Front. Res. Metr. Anal., 25 January 2022
Sec. Research Assessment
Volume 7 - 2022 | https://doi.org/10.3389/frma.2022.812312

The Rhythms of Scholarly Publication: Suggestions to Enhance Bibliometric Comparisons Across Disciplines

Anthony J. Olejniczak* William E. Savage Richard Wheeler
  • Academic Analytics Research Center (AARC), Columbus, OH, United States

Introduction

The need for research universities to understand expectations for scholarly publishing across a wide array of disciplines is vital to their self-understanding and to decision-making arising from that understanding. Administrators, staff, and faculty members serve on college-level executive committees, provost-level promotion and tenure committees, and committees that oversee campus-wide recognition of research excellence. They engage in processes that allocate research funding in response to competing proposals from several fields, or that authorize and oversee the development of cross-disciplinary programs.
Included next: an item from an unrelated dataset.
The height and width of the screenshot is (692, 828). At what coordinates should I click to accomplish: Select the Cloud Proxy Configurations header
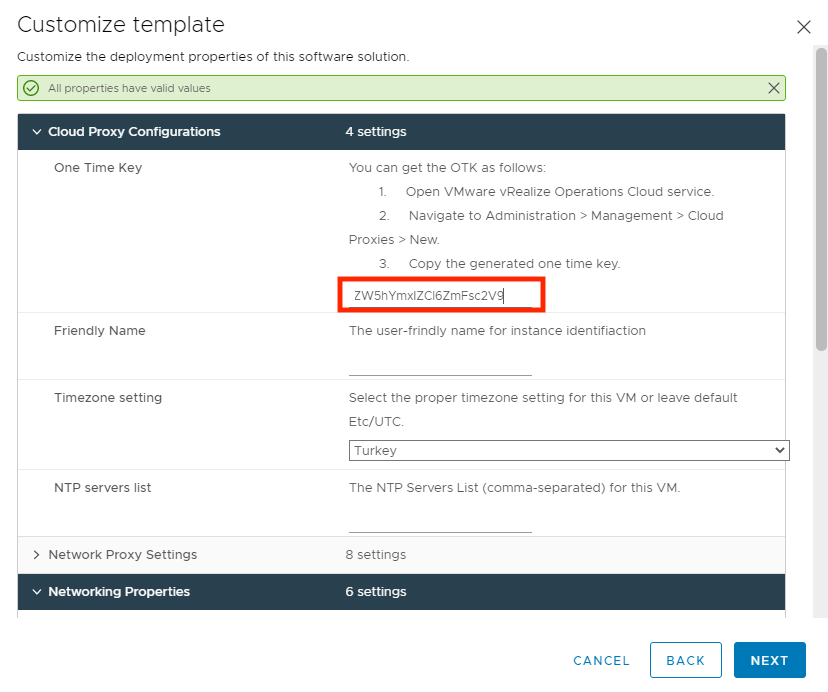tap(401, 132)
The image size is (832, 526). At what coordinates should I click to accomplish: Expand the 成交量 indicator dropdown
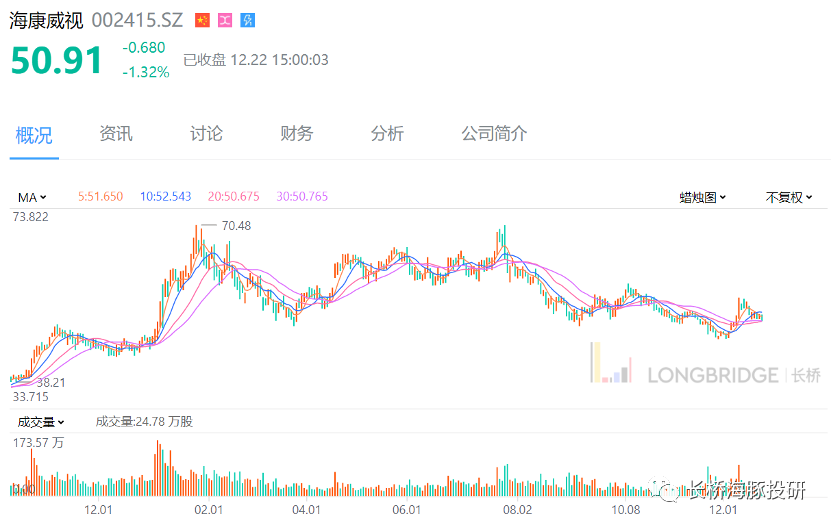point(41,422)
They develop strategic plans shaped by an awareness of the strengths, needs, opportunities, and vulnerabilities of units across the university. In these processes, they are called upon to assess the scholarly output of faculty in disciplines representing a wide variety of publication cultures. They see the vitas of faculty in many fields and career stages, and come to realize, for example, how different the CV of a chemist is from the CV of a historian. Over time, experienced administrators and faculty develop an intuitive understanding of these differences, but even that understanding can be strengthened and extended by data that reflect essential dimensions of discipline-based publication patterns.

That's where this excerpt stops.